**Instructions to follow:**
Lay out every line of the rows below as a numbered list, skipping any blank lines. Omit the pictures from your answer.

(Items from a dataset)
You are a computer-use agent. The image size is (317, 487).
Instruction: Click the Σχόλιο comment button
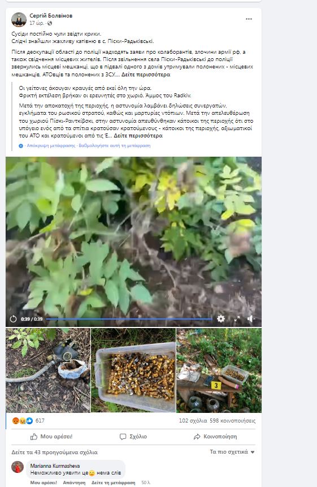[x=133, y=437]
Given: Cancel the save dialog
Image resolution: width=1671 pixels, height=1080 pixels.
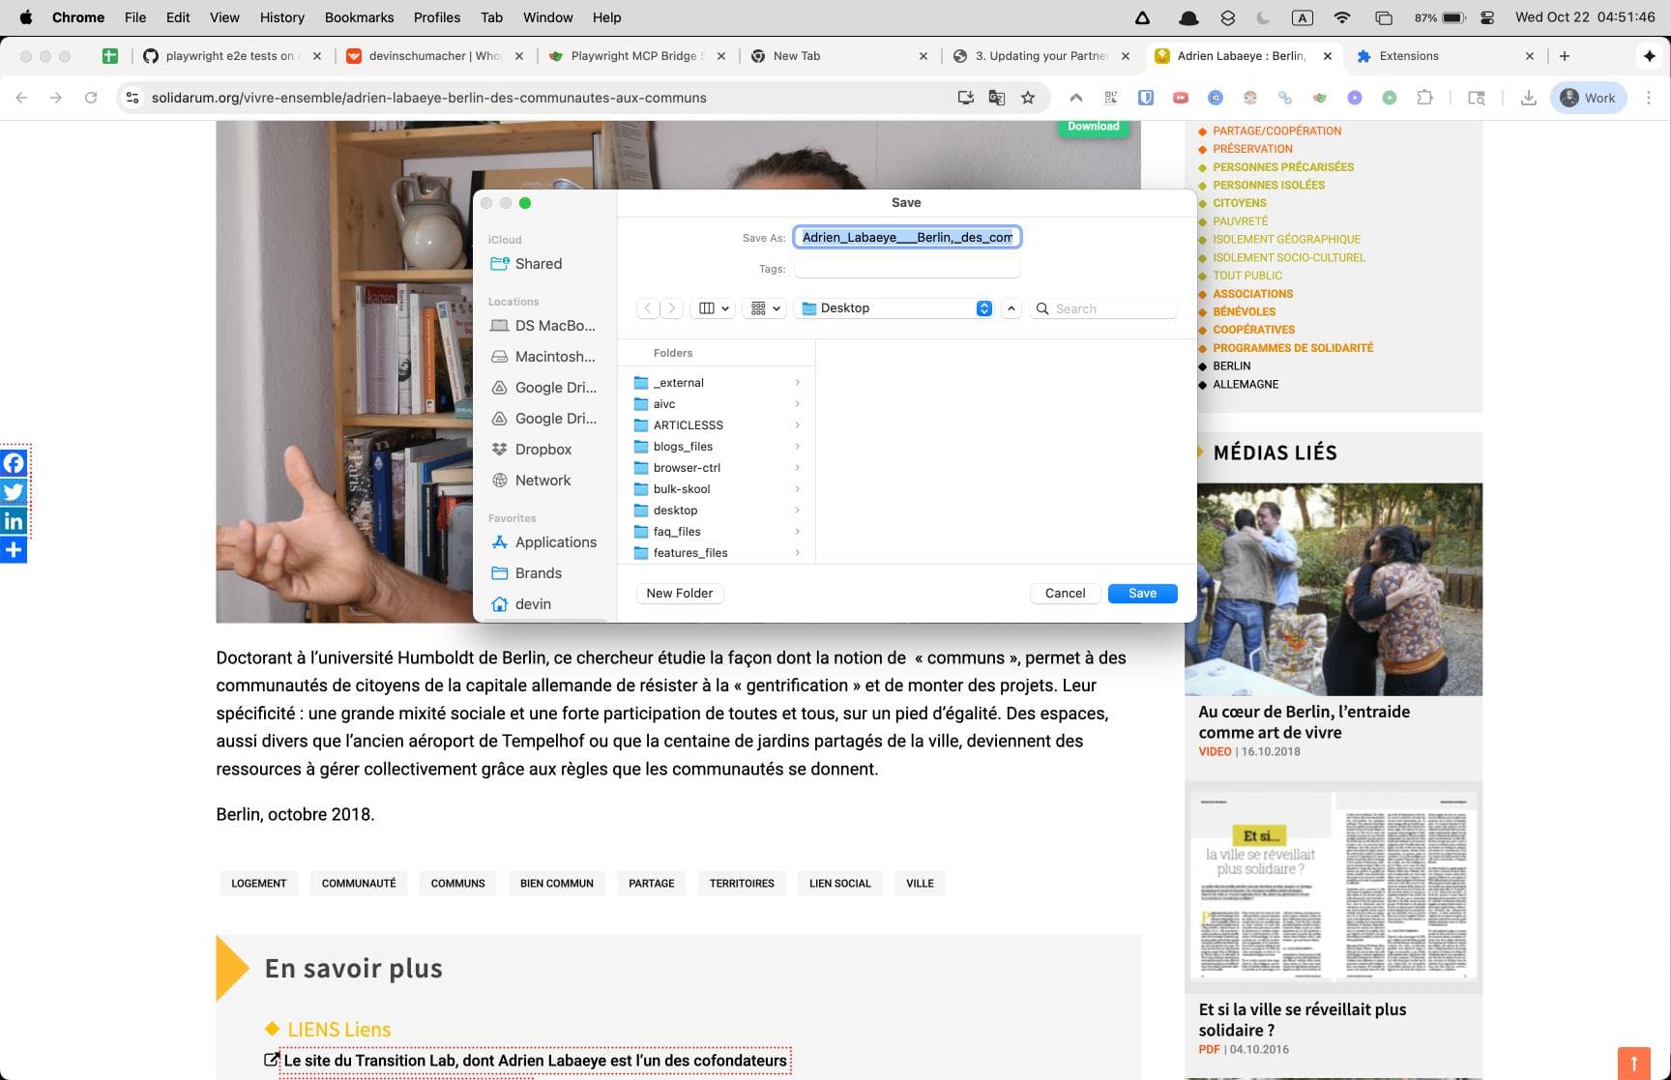Looking at the screenshot, I should (1065, 593).
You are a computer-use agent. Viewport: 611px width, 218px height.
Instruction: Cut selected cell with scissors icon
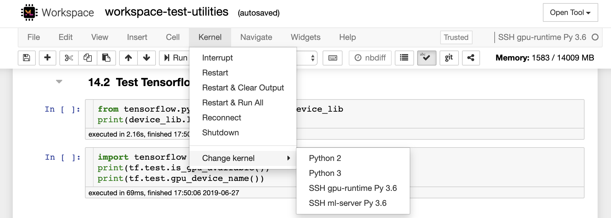(x=69, y=58)
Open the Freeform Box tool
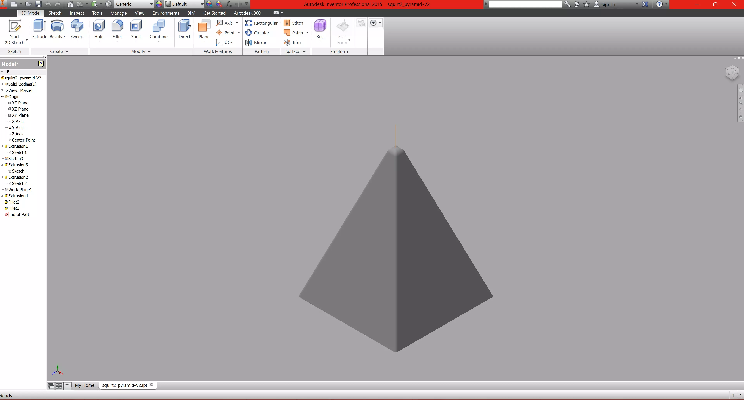Screen dimensions: 744x400 click(320, 30)
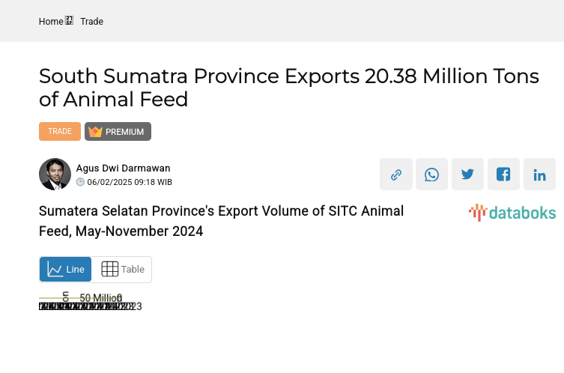This screenshot has height=373, width=564.
Task: Open author Agus Dwi Darmawan's name link
Action: [x=123, y=168]
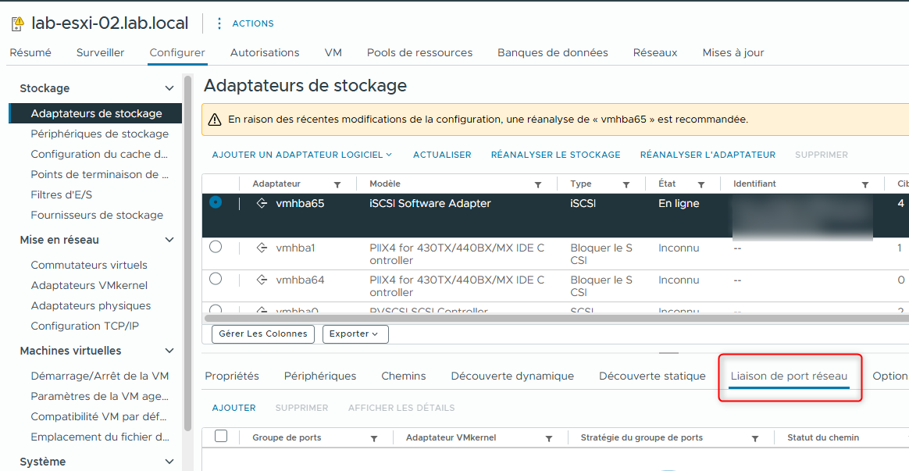The image size is (909, 471).
Task: Check the select-all checkbox in port binding table
Action: click(221, 437)

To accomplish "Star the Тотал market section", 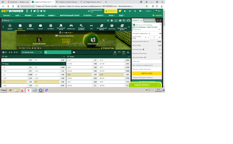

**The response:**
1. You are a computer-use agent. The image size is (317, 487).
2. Instruction: Click the Σχόλιο comment button
3. [x=133, y=437]
4. Given: Cancel the save dialog
5. Image resolution: width=1671 pixels, height=1080 pixels.
6. Looking at the screenshot, I should (1065, 593).
7. You are a computer-use agent. Viewport: 611px width, 218px height.
8. Instruction: Cut selected cell with scissors icon
9. (x=69, y=58)
10. Open the Freeform Box tool
11. Screen dimensions: 744x400 click(320, 30)
12. This screenshot has height=373, width=564.
13. Task: Open author Agus Dwi Darmawan's name link
14. Action: [x=123, y=168]
15. The image size is (909, 471).
16. Task: Check the select-all checkbox in port binding table
17. Action: click(221, 437)
18. To accomplish "Star the Тотал market section", 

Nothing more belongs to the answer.